Prove that $L_1$ is regular if $L_2$, $L_1L_2$, $L_2L_1$ are regular

Question

Prove that $L_1$ is regular if $L_2$, $L_1L_2$, $L_2L_1$ are regular.

These are the things that I would use to start.

• As $L_1L_2$ is regular, then the homomorphism $h(L_1L_2)$ is regular.
• Let $h(L_1) = L_2$ and $h(L_2) = L_1$, then $h(L_1L_2) = L_2L_1$ is regular (we already know that) or $h(L_2) = \epsilon$ and we get $L_1$
• By reflexing, $L_1L_2 = (L_2L_1)^{R}$, same result.
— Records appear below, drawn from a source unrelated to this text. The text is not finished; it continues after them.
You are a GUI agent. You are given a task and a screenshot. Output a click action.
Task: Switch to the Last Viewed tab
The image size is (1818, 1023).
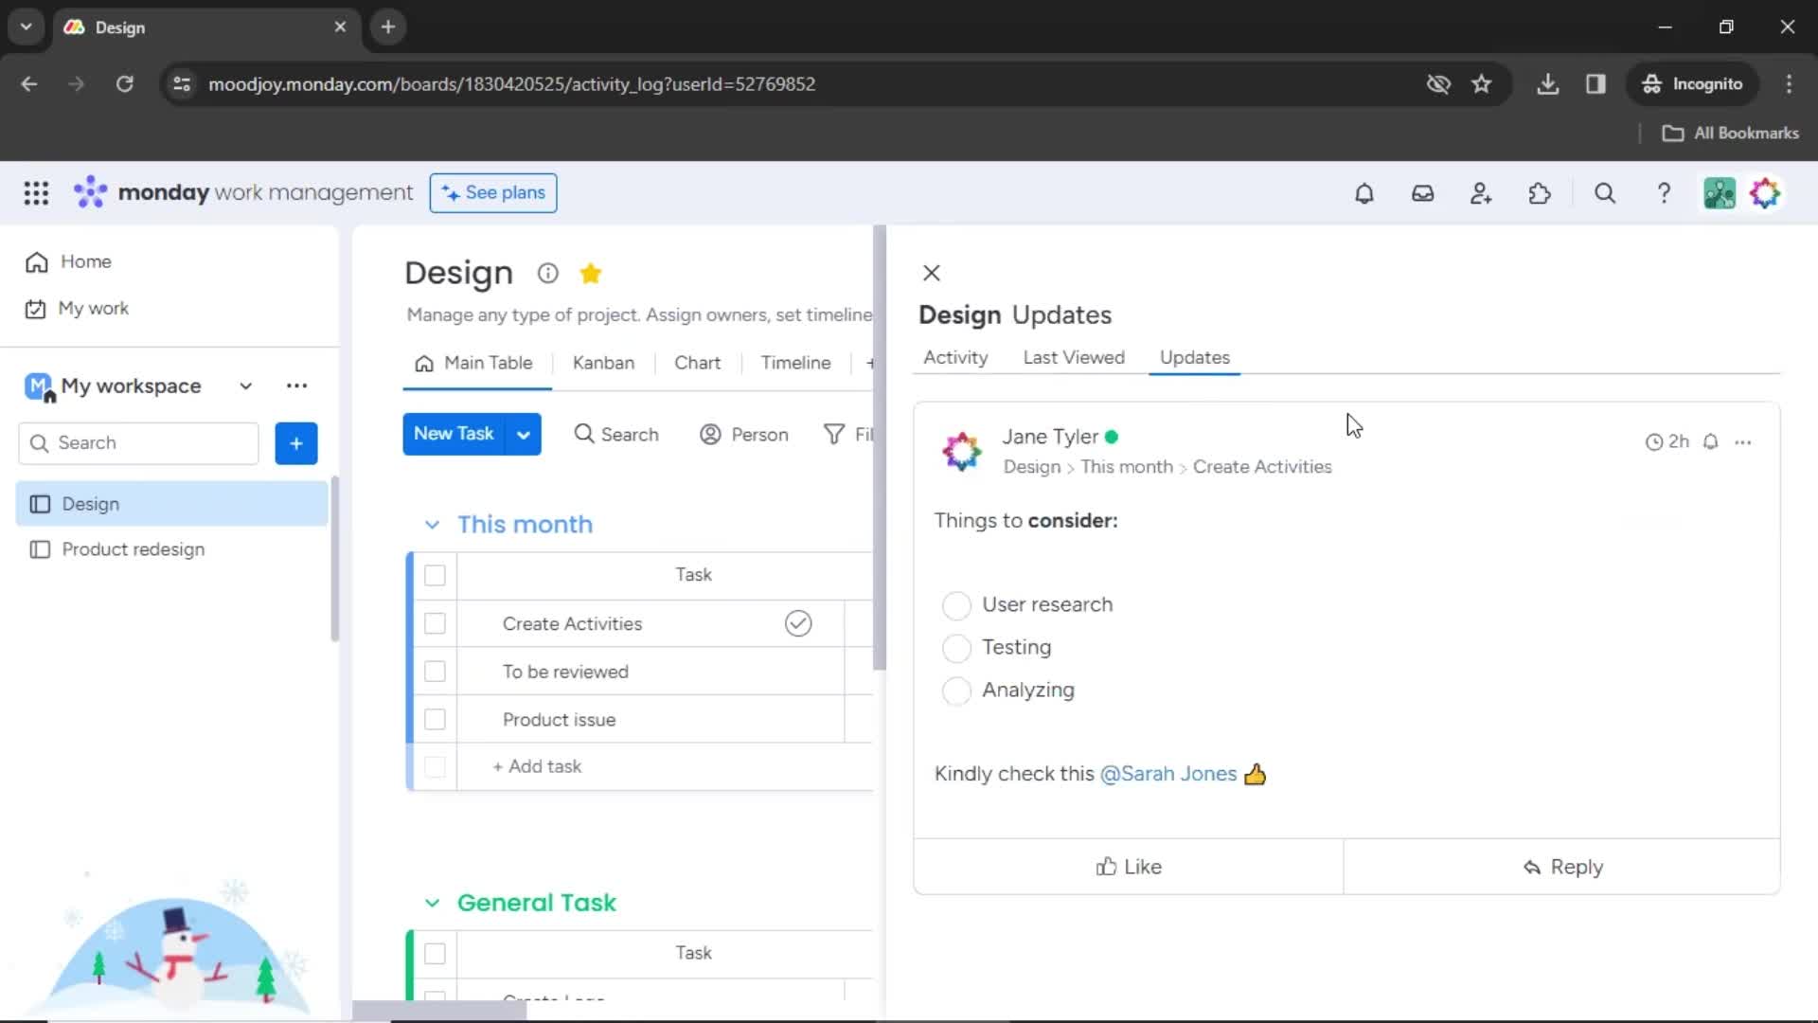tap(1074, 357)
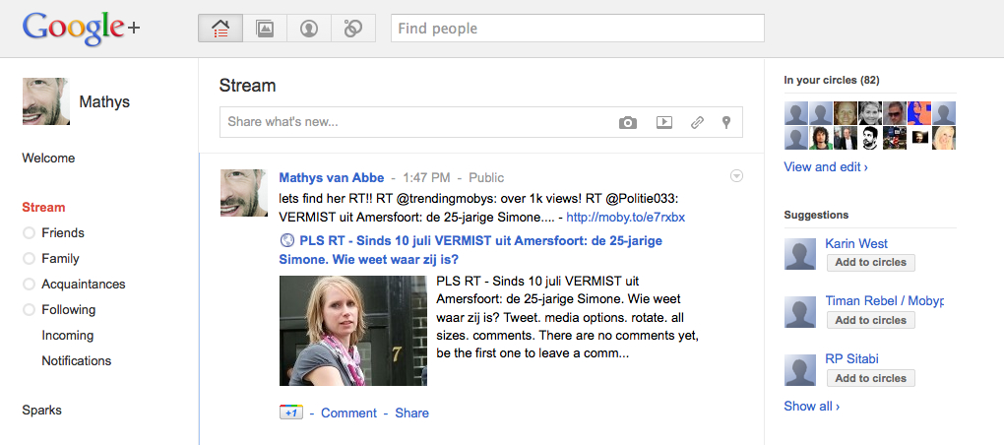Image resolution: width=1004 pixels, height=445 pixels.
Task: Select the Acquaintances circle filter
Action: click(83, 285)
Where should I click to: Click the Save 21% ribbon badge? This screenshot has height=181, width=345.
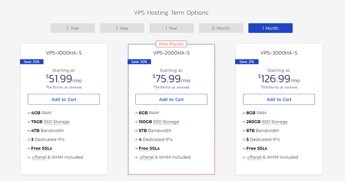click(x=247, y=62)
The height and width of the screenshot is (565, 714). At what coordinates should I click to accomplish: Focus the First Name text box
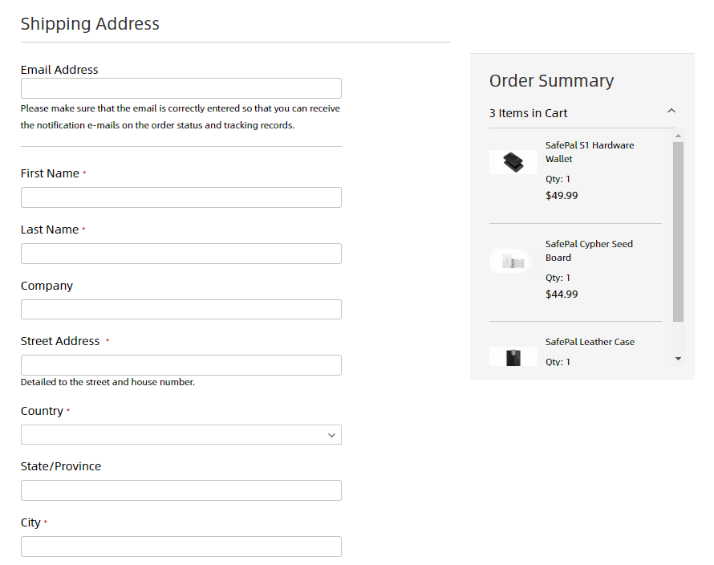(x=181, y=197)
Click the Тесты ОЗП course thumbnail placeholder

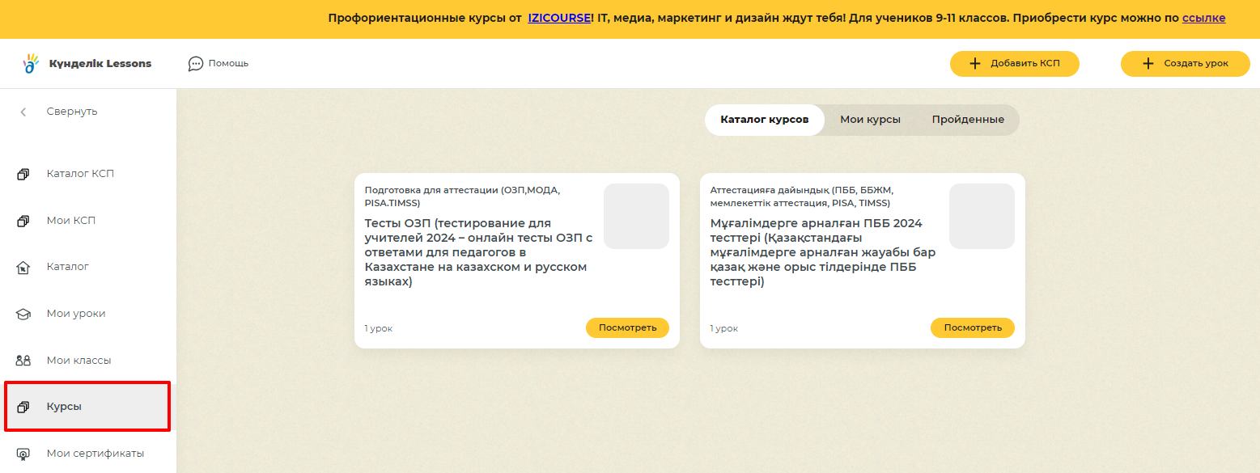[636, 216]
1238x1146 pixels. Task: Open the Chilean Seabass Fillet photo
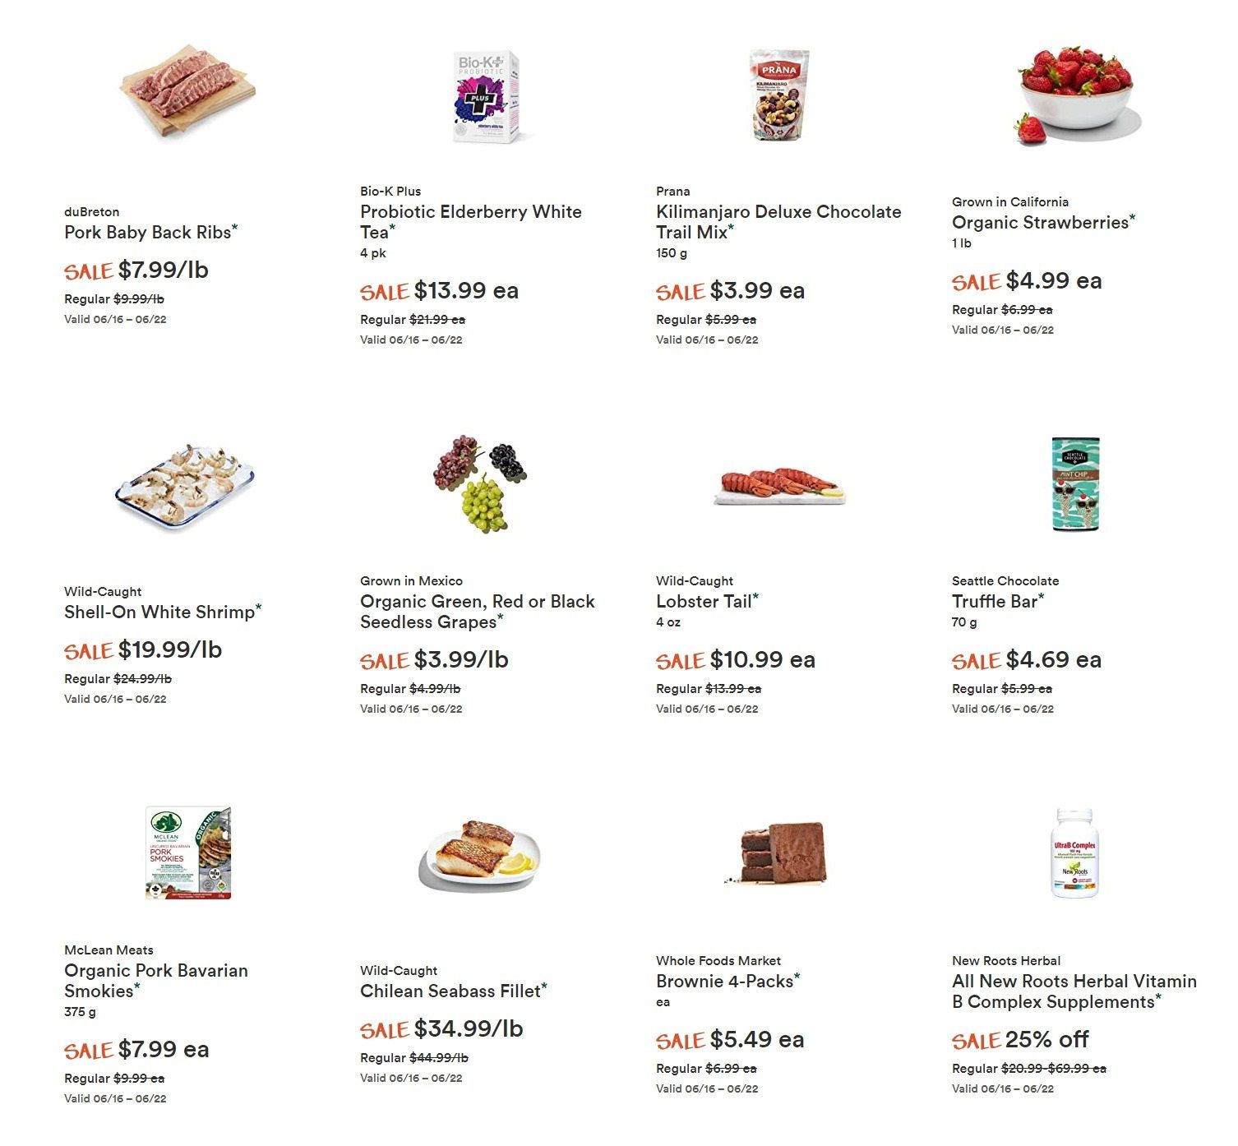coord(481,855)
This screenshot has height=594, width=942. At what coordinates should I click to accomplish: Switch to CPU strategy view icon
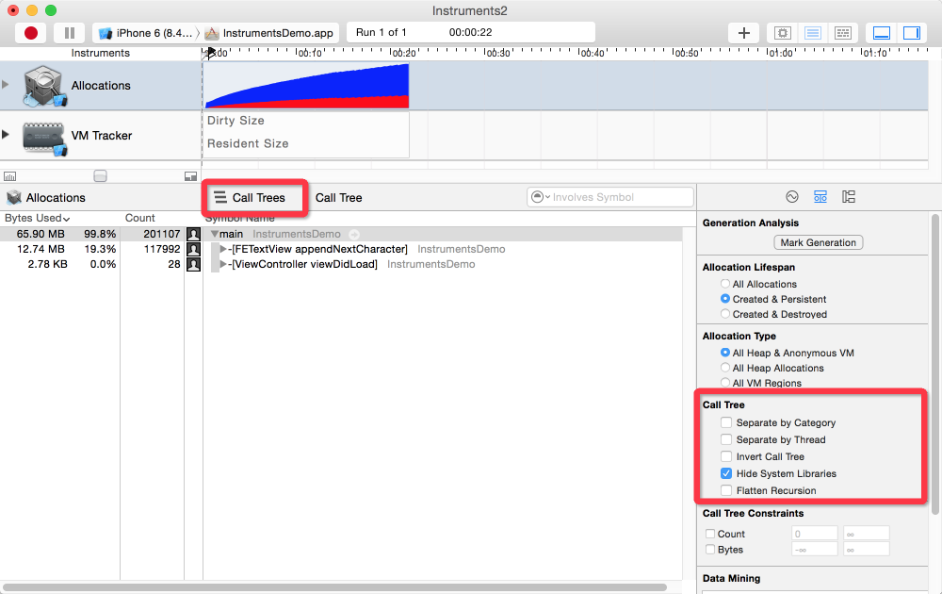pyautogui.click(x=782, y=33)
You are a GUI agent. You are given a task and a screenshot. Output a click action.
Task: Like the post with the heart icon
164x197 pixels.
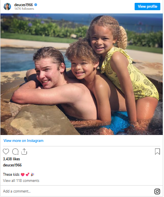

But i don't know how to, for example, intersect something that gives me $L_1$ in order to preserve closure and finally $L_1$ be regular.

Any help?

Answer 1

Here is a counterexample. Let $L_1$ be any language over some alphabet $\Sigma$ containing the empty string, and let $L_2 = \Sigma^*$. Then $L_2 = L_1L_2 = L_2L_1 = \Sigma^*$ are all regular, but $L_1$ need not be, in fact it could even be uncomputable!

Answer 2

Another counterexample (special case of the first answer) is find just one non regular language in specific and another regular language where $L_1 \subseteq L_2$.

Let $L_1 = \{a^{n^2}, n \geq 0\}$ (it includes $\epsilon$) and $L_2 = \{a^n, n \geq 0\}$. It's concatenation $L_1L_2 = L_2L_1 = L_2$ since the subset property established at the beggining. Then $L_1$ is not necessarily regular.